Saved entries

▽

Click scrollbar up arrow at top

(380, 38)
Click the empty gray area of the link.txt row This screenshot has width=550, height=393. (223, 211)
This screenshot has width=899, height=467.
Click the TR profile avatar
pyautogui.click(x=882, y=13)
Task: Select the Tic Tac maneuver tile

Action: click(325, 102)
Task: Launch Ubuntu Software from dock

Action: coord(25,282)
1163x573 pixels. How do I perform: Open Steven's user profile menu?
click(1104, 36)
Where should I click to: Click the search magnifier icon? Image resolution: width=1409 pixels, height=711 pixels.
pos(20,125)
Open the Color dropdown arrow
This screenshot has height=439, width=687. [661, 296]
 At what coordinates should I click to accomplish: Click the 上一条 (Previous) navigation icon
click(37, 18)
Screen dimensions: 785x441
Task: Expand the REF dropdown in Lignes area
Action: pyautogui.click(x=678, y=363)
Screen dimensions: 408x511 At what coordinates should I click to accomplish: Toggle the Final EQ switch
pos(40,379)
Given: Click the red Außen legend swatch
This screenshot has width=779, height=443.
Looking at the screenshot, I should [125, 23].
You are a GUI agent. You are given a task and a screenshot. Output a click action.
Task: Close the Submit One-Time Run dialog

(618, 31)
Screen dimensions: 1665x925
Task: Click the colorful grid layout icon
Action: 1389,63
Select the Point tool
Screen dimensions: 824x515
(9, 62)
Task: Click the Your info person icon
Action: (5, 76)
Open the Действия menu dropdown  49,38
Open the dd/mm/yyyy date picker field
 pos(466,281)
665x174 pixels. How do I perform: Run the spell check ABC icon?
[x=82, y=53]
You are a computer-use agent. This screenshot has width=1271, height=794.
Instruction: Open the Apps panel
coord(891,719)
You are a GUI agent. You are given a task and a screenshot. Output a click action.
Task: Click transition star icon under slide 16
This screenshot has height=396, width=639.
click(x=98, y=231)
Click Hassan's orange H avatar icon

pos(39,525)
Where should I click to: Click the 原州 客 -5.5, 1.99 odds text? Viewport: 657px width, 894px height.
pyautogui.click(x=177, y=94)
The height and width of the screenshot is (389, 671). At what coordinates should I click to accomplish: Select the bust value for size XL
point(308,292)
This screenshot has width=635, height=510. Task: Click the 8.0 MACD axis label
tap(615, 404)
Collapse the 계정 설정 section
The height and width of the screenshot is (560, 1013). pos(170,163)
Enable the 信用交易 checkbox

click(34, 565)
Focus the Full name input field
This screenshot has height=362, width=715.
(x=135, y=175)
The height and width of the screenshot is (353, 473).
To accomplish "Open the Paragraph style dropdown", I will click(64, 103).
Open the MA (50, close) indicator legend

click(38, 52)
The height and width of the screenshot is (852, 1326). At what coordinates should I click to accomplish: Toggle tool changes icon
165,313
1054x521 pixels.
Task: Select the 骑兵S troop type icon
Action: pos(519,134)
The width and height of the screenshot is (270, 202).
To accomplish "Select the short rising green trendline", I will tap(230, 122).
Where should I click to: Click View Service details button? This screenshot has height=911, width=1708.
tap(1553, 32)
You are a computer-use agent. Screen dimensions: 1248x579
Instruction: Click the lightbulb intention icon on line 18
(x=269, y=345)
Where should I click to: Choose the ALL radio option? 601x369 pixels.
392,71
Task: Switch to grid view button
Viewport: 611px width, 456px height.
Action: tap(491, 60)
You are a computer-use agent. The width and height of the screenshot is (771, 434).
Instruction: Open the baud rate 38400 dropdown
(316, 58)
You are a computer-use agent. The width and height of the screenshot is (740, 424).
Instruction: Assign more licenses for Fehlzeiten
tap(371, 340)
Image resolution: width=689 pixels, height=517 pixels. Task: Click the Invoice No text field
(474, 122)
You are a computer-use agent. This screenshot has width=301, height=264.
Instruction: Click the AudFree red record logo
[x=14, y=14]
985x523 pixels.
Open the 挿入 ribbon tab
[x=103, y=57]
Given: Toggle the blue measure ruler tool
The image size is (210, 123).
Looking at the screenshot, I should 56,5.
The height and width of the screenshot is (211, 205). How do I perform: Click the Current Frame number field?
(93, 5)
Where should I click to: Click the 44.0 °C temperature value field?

△

Restate every entry word for word.

» Solved exercise:
Click scrollbar up arrow at top

(380, 38)
Click the empty gray area of the link.txt row This screenshot has width=550, height=393. (223, 211)
This screenshot has width=899, height=467.
Click the TR profile avatar
pyautogui.click(x=882, y=13)
Task: Select the Tic Tac maneuver tile

Action: click(325, 102)
Task: Launch Ubuntu Software from dock

Action: coord(25,282)
1163x573 pixels. How do I perform: Open Steven's user profile menu?
click(1104, 36)
Where should I click to: Click the search magnifier icon? Image resolution: width=1409 pixels, height=711 pixels.
pos(20,125)
Open the Color dropdown arrow
This screenshot has height=439, width=687. [661, 296]
 At what coordinates should I click to accomplish: Click the 上一条 (Previous) navigation icon
click(37, 18)
Screen dimensions: 785x441
Task: Expand the REF dropdown in Lignes area
Action: pyautogui.click(x=678, y=363)
Screen dimensions: 408x511 At what coordinates should I click to accomplish: Toggle the Final EQ switch
pos(40,379)
Given: Click the red Außen legend swatch
This screenshot has width=779, height=443.
Looking at the screenshot, I should [125, 23].
You are a GUI agent. You are given a task and a screenshot. Output a click action.
Task: Close the Submit One-Time Run dialog

(618, 31)
Screen dimensions: 1665x925
Task: Click the colorful grid layout icon
Action: 1389,63
Select the Point tool
Screen dimensions: 824x515
(9, 62)
Task: Click the Your info person icon
Action: (5, 76)
Open the Действия menu dropdown  49,38
Open the dd/mm/yyyy date picker field
 pos(466,281)
665x174 pixels. How do I perform: Run the spell check ABC icon?
[x=82, y=53]
You are a computer-use agent. This screenshot has width=1271, height=794.
Instruction: Open the Apps panel
coord(891,719)
You are a GUI agent. You are given a task and a screenshot. Output a click action.
Task: Click transition star icon under slide 16
This screenshot has height=396, width=639.
click(x=98, y=231)
Click Hassan's orange H avatar icon

pos(39,525)
Where should I click to: Click the 原州 客 -5.5, 1.99 odds text? Viewport: 657px width, 894px height.
pyautogui.click(x=177, y=94)
The height and width of the screenshot is (389, 671). At what coordinates should I click to accomplish: Select the bust value for size XL
point(308,292)
This screenshot has width=635, height=510. Task: Click the 8.0 MACD axis label
tap(615, 404)
Collapse the 계정 설정 section
The height and width of the screenshot is (560, 1013). pos(170,163)
Enable the 信用交易 checkbox

click(34, 565)
Focus the Full name input field
This screenshot has height=362, width=715.
(x=135, y=175)
The height and width of the screenshot is (353, 473).
To accomplish "Open the Paragraph style dropdown", I will click(64, 103).
Open the MA (50, close) indicator legend

click(38, 52)
The height and width of the screenshot is (852, 1326). At what coordinates should I click to accomplish: Toggle tool changes icon
165,313
1054x521 pixels.
Task: Select the 骑兵S troop type icon
Action: pos(519,134)
The width and height of the screenshot is (270, 202).
To accomplish "Select the short rising green trendline", I will tap(230, 122).
Where should I click to: Click View Service details button? This screenshot has height=911, width=1708.
tap(1553, 32)
You are a computer-use agent. Screen dimensions: 1248x579
Instruction: Click the lightbulb intention icon on line 18
(x=269, y=345)
Where should I click to: Choose the ALL radio option? 601x369 pixels.
392,71
Task: Switch to grid view button
Viewport: 611px width, 456px height.
Action: tap(491, 60)
You are a computer-use agent. The width and height of the screenshot is (771, 434).
Instruction: Open the baud rate 38400 dropdown
(316, 58)
You are a computer-use agent. The width and height of the screenshot is (740, 424).
Instruction: Assign more licenses for Fehlzeiten
tap(371, 340)
Image resolution: width=689 pixels, height=517 pixels. Task: Click the Invoice No text field
(474, 122)
You are a computer-use agent. This screenshot has width=301, height=264.
Instruction: Click the AudFree red record logo
[x=14, y=14]
985x523 pixels.
Open the 挿入 ribbon tab
[x=103, y=57]
Given: Toggle the blue measure ruler tool
The image size is (210, 123).
Looking at the screenshot, I should 56,5.
The height and width of the screenshot is (211, 205). How do I perform: Click the Current Frame number field?
(93, 5)
Where should I click to: Click the 44.0 °C temperature value field?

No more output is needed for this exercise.